= Records to process =
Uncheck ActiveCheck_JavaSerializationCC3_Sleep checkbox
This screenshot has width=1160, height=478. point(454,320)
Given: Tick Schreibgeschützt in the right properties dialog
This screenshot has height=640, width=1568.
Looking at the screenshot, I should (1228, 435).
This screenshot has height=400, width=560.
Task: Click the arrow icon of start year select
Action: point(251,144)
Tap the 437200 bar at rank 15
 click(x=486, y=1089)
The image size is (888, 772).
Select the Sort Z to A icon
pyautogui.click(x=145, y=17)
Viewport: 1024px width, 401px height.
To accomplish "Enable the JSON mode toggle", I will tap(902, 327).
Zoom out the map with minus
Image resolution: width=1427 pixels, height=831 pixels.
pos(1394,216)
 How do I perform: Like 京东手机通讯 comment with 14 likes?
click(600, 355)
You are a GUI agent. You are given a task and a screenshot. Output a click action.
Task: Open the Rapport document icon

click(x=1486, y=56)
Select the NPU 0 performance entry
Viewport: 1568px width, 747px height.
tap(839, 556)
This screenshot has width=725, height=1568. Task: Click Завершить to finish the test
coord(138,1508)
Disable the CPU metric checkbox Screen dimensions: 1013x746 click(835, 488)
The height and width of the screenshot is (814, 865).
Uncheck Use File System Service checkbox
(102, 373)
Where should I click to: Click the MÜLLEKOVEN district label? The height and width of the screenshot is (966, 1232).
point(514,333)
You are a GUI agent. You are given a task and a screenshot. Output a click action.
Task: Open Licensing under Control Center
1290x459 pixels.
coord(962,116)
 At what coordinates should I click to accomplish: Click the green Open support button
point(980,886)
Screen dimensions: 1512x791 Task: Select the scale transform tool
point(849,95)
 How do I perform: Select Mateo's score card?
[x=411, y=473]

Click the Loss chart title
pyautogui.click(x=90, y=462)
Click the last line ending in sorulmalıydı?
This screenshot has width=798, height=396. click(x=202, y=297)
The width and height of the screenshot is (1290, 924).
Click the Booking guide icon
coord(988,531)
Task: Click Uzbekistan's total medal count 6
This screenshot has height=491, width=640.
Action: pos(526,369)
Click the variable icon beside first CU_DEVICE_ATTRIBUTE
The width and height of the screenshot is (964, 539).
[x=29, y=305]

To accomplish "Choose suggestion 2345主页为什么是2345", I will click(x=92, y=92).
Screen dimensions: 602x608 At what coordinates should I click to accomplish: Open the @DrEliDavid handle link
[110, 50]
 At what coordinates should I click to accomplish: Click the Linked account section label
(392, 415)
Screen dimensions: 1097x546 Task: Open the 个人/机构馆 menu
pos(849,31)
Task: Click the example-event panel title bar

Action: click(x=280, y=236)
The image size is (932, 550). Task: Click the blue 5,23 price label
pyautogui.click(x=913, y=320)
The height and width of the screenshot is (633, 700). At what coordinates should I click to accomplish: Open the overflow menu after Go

= Problem description =
Your answer must be a single number: how many lines of the entries above contain the string "will".

= Response for this exercise =
2